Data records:
----------

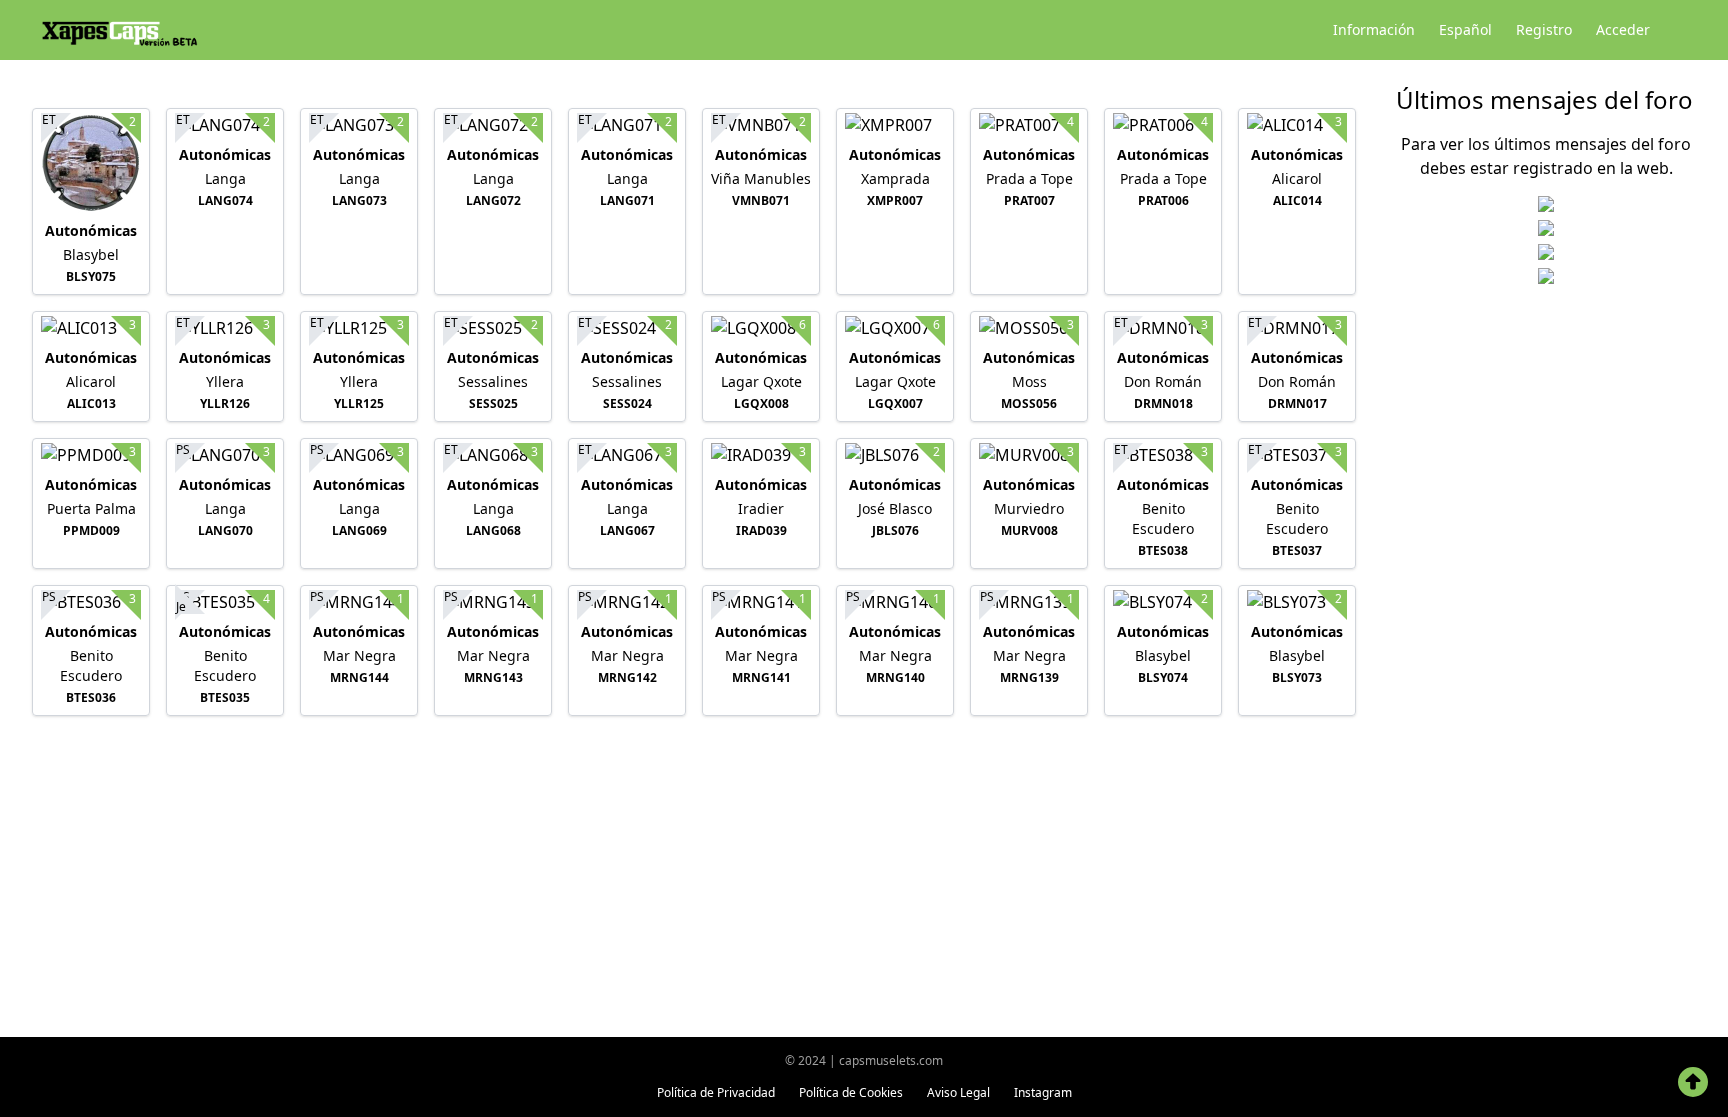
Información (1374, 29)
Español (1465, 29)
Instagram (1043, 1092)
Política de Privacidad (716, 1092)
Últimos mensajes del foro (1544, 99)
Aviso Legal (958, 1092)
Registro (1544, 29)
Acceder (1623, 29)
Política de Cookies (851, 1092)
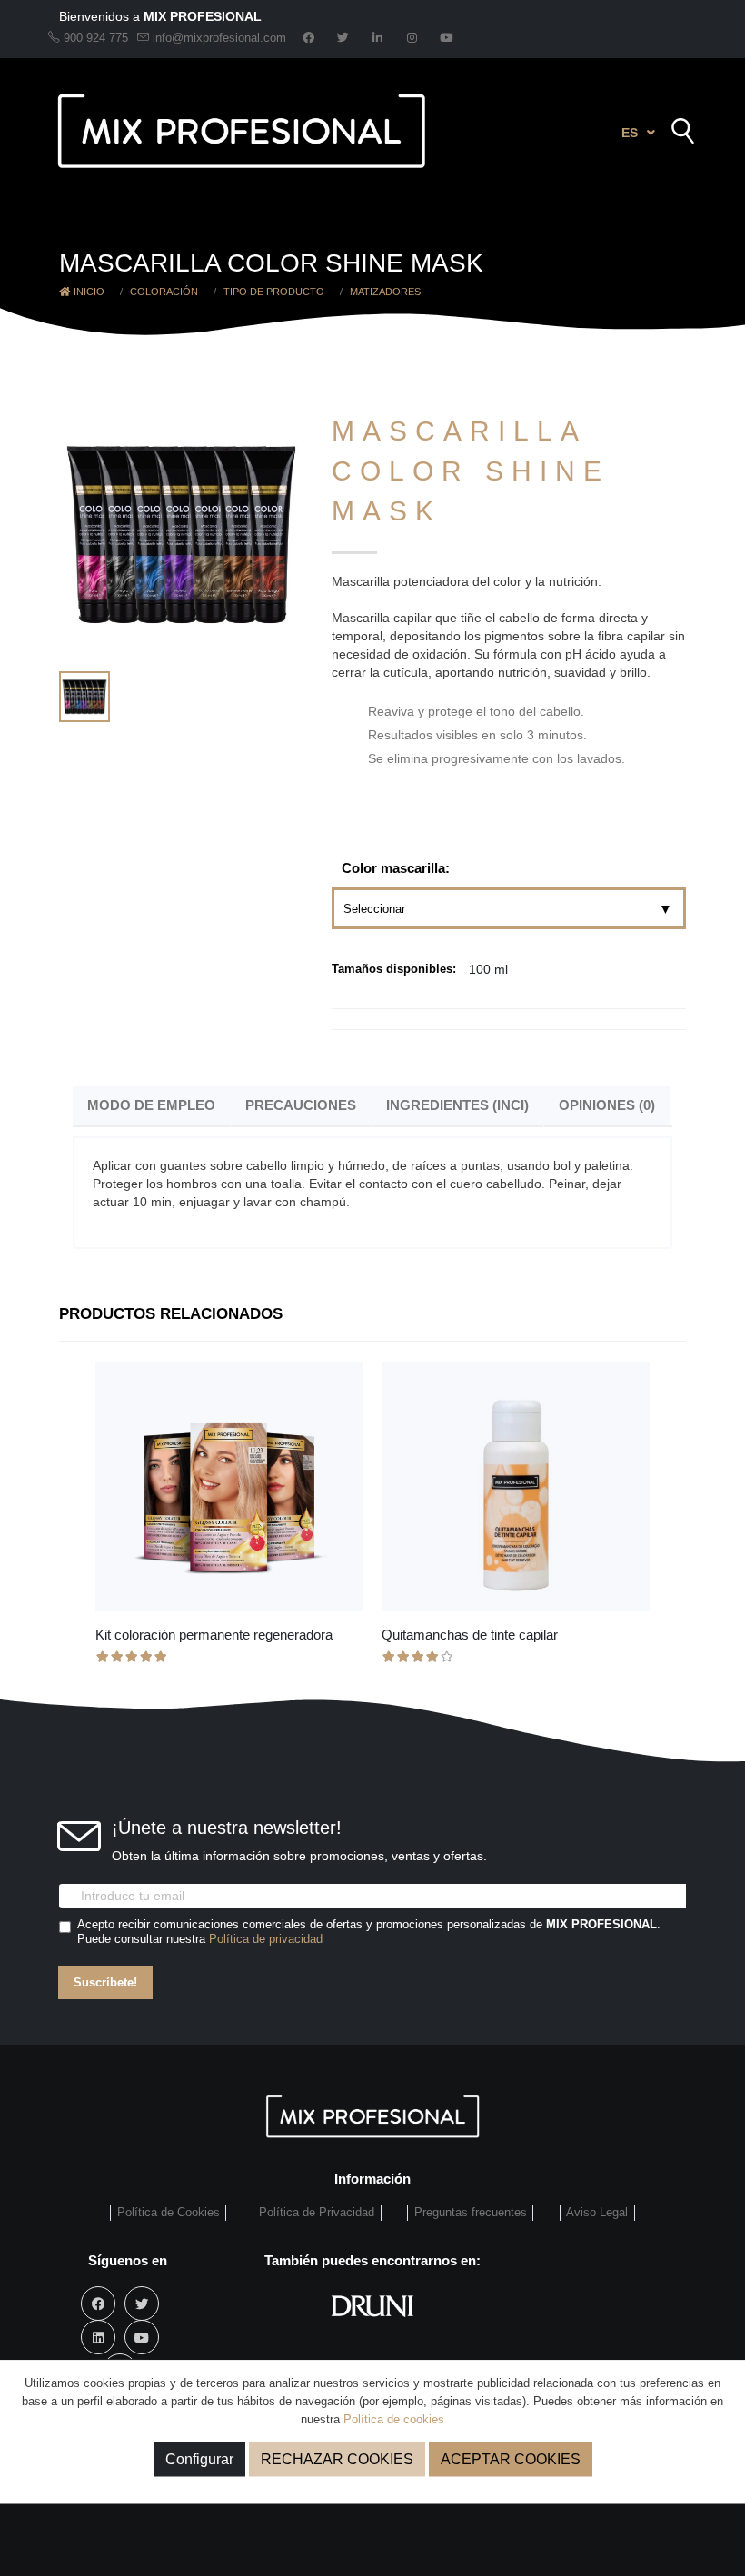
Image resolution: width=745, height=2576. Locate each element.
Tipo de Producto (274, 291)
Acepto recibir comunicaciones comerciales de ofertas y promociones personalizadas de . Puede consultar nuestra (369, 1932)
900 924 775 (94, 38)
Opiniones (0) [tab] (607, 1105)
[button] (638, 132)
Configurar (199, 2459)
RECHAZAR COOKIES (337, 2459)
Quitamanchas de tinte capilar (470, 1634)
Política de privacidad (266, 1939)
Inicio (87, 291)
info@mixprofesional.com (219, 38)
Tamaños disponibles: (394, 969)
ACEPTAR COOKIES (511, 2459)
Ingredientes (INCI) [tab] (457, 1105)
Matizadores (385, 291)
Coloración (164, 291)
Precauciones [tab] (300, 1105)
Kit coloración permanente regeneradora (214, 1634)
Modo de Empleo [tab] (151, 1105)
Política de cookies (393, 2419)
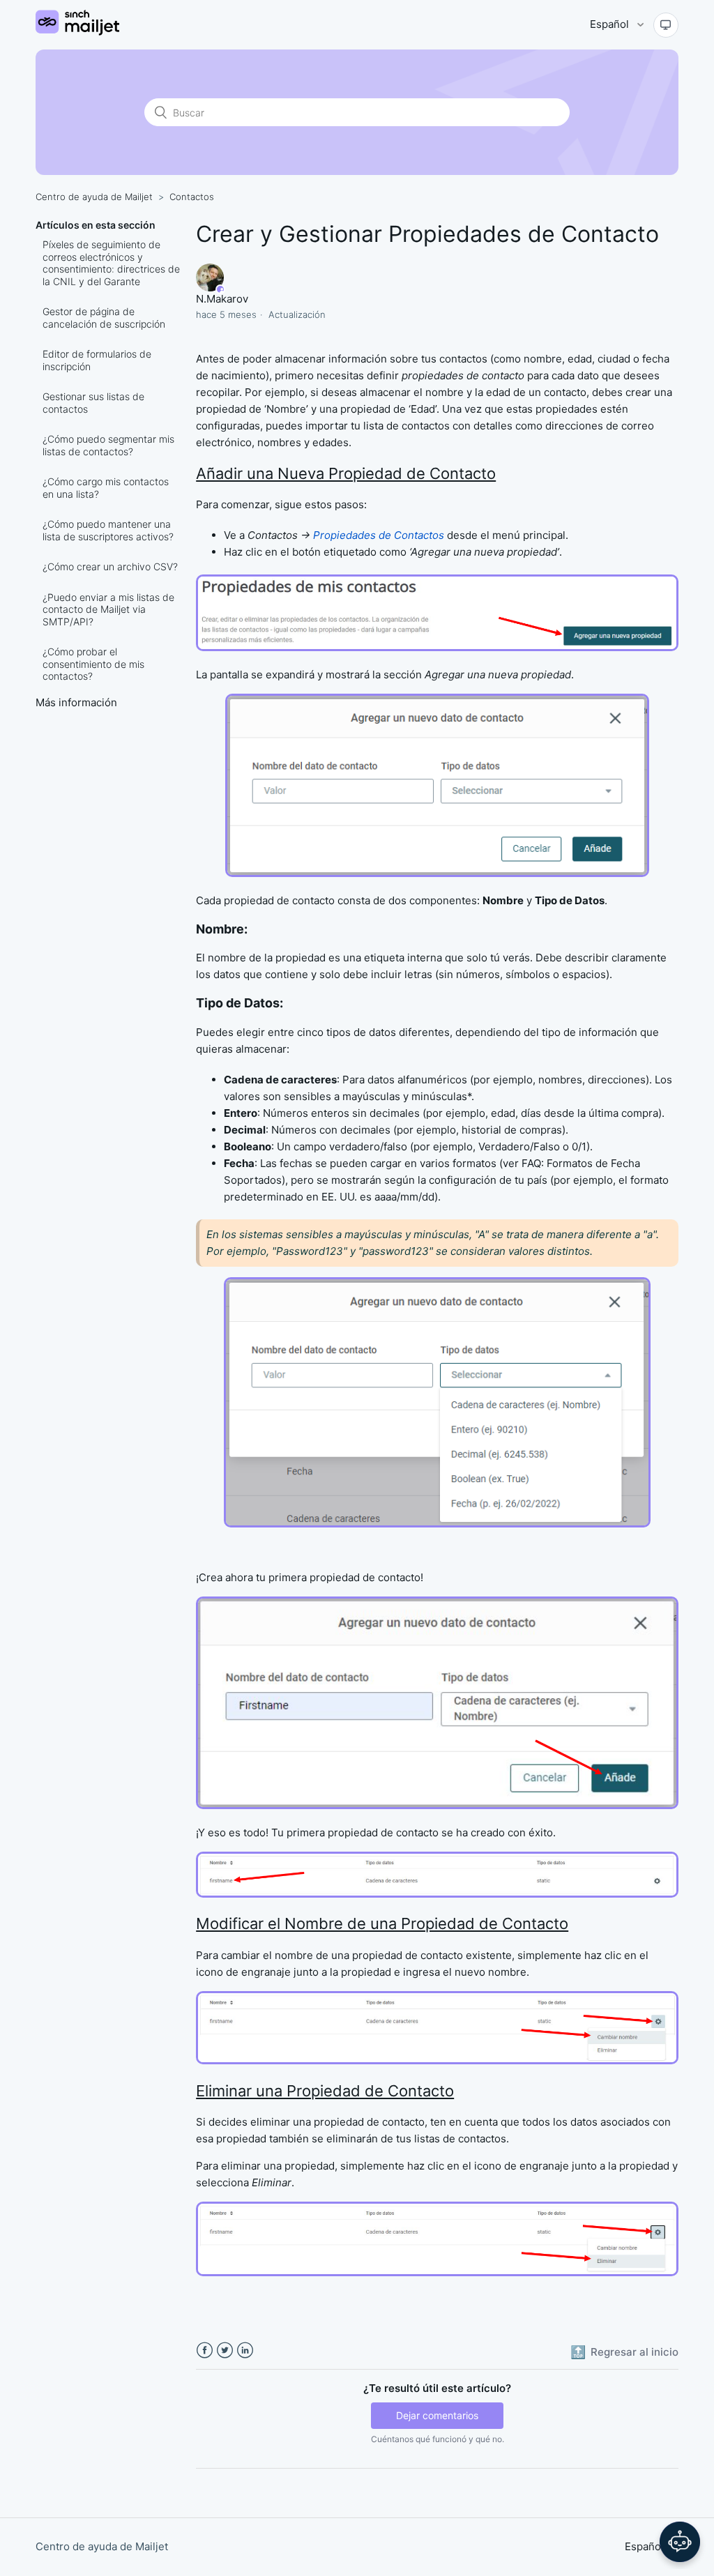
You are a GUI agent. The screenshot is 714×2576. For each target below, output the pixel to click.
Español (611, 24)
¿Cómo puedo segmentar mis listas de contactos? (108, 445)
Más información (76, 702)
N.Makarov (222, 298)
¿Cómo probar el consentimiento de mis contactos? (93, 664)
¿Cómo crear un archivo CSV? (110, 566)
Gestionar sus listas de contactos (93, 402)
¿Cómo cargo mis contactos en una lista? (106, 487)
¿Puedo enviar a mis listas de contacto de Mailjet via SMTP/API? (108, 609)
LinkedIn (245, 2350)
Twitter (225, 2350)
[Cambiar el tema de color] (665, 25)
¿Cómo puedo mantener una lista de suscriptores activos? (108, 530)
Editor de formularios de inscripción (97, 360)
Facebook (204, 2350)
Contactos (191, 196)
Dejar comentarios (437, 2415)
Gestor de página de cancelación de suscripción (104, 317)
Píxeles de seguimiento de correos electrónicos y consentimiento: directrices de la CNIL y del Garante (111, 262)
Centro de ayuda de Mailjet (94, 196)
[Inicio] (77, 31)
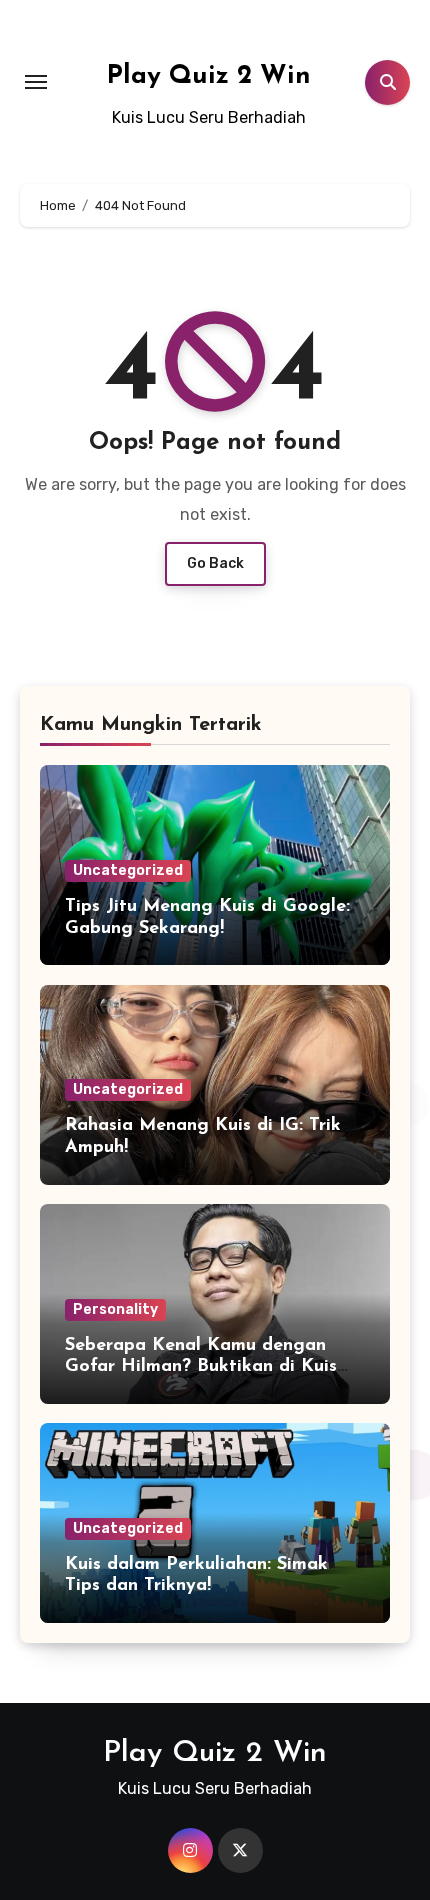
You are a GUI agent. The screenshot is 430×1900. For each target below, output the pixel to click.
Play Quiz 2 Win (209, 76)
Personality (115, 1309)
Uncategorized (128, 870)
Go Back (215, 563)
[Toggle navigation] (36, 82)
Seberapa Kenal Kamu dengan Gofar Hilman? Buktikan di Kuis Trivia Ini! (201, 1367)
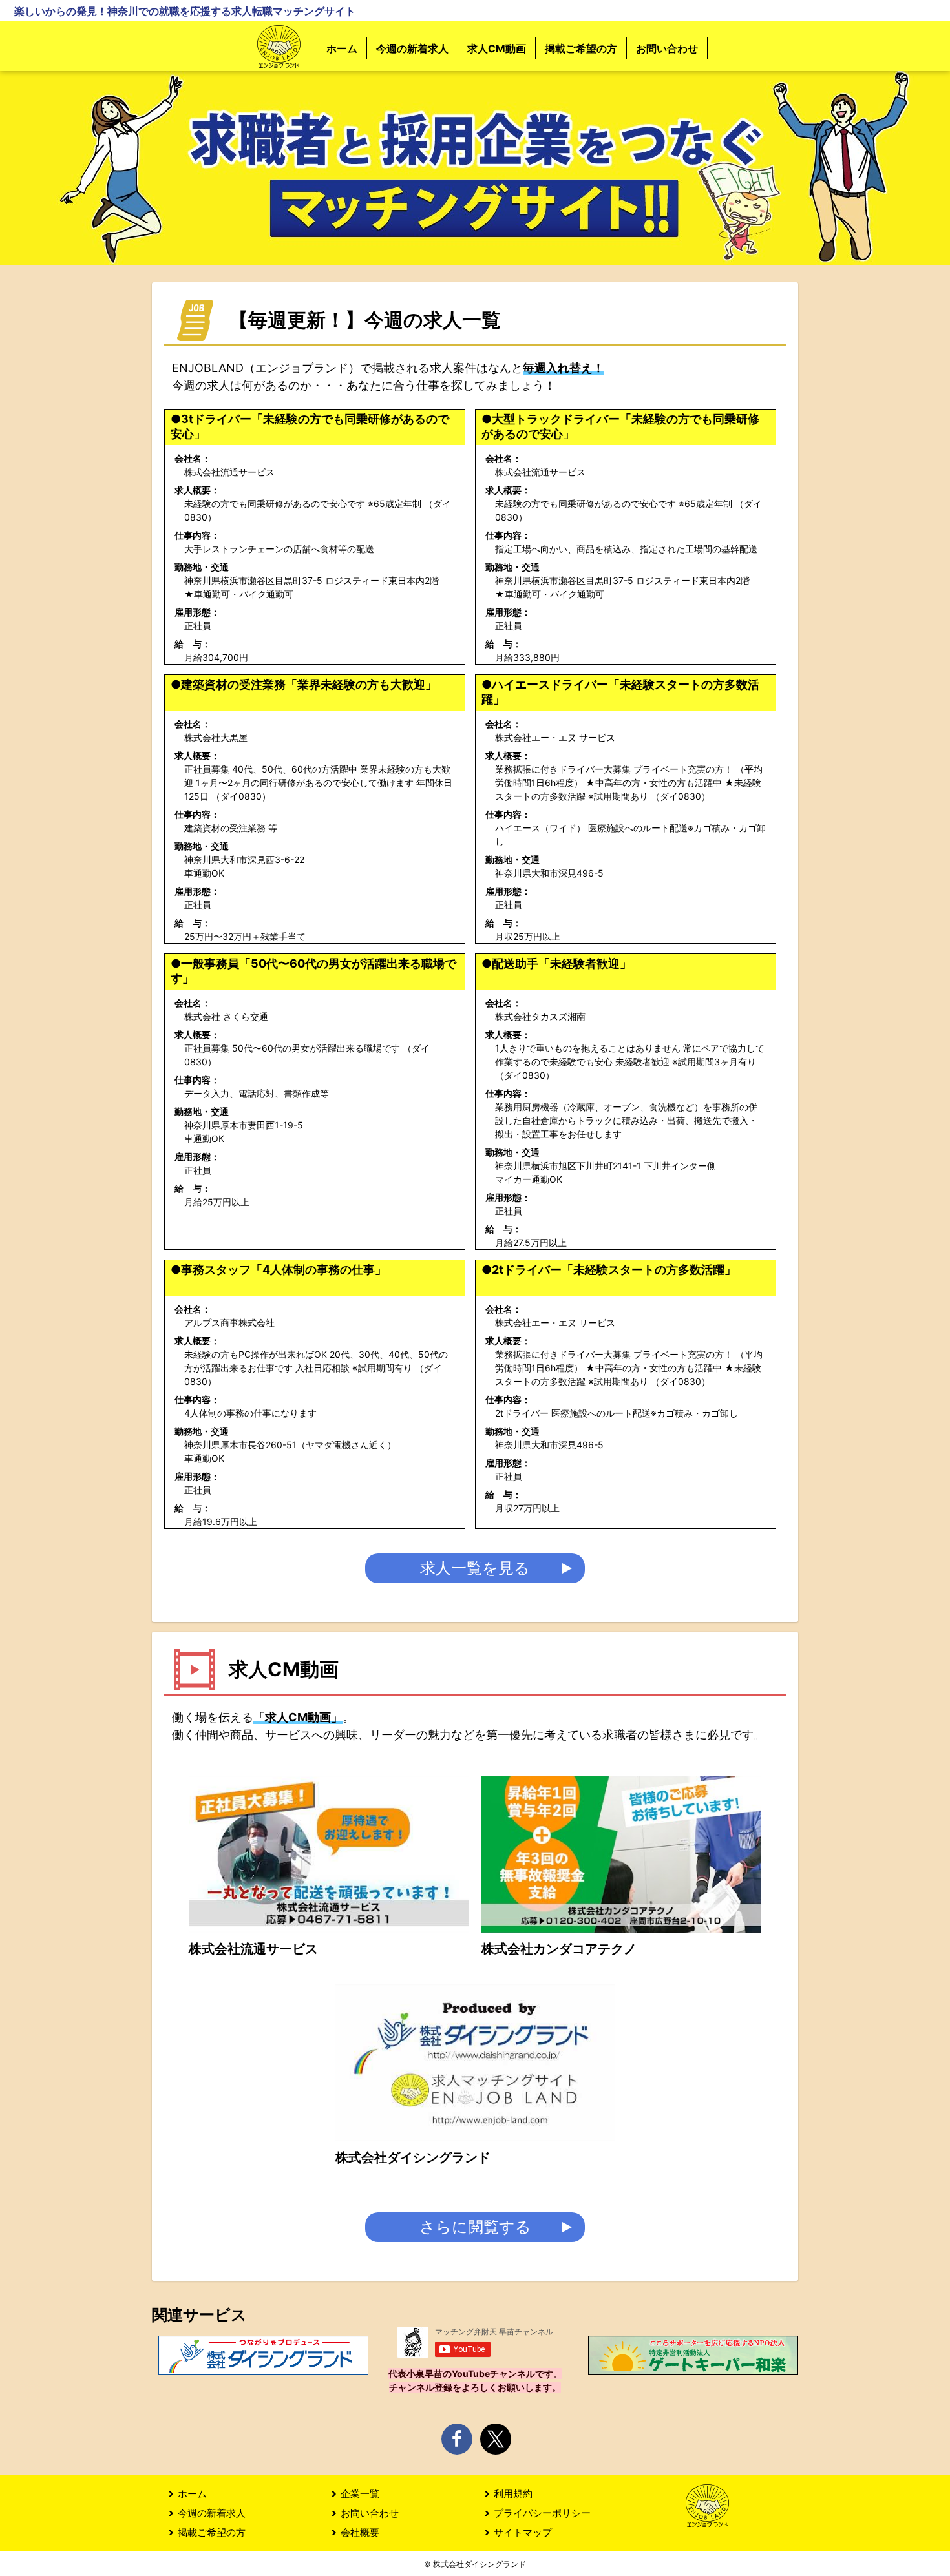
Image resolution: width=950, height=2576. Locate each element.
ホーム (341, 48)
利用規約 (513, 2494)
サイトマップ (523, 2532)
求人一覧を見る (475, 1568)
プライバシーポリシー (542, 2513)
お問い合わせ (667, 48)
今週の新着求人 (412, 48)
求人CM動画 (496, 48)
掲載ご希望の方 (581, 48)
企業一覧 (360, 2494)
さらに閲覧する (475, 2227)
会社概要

----------

— TASK GOAL —
Your answer must be the exact lines from the start of the data through the line with "Precauciones [tab] (300, 1105)", inclusive, and nothing else; pictures do not belong in it.

— EXERCISE SOLUTION —
Información (1374, 29)
Español (1465, 29)
Instagram (1043, 1092)
Política de Privacidad (716, 1092)
Últimos mensajes del foro (1544, 99)
Aviso Legal (958, 1092)
Registro (1544, 29)
Acceder (1623, 29)
Política de Cookies (851, 1092)
Image resolution: width=745, height=2576. Locate each element.
Tipo de Producto (274, 291)
Acepto recibir comunicaciones comerciales de ofertas y promociones personalizadas de . Puede consultar nuestra (369, 1932)
900 924 775 (94, 38)
Opiniones (0) [tab] (607, 1105)
[button] (638, 132)
Configurar (199, 2459)
RECHAZAR COOKIES (337, 2459)
Quitamanchas de tinte capilar (470, 1634)
Política de privacidad (266, 1939)
Inicio (87, 291)
info@mixprofesional.com (219, 38)
Tamaños disponibles: (394, 969)
ACEPTAR COOKIES (511, 2459)
Ingredientes (INCI) [tab] (457, 1105)
Matizadores (385, 291)
Coloración (164, 291)
Precauciones [tab] (300, 1105)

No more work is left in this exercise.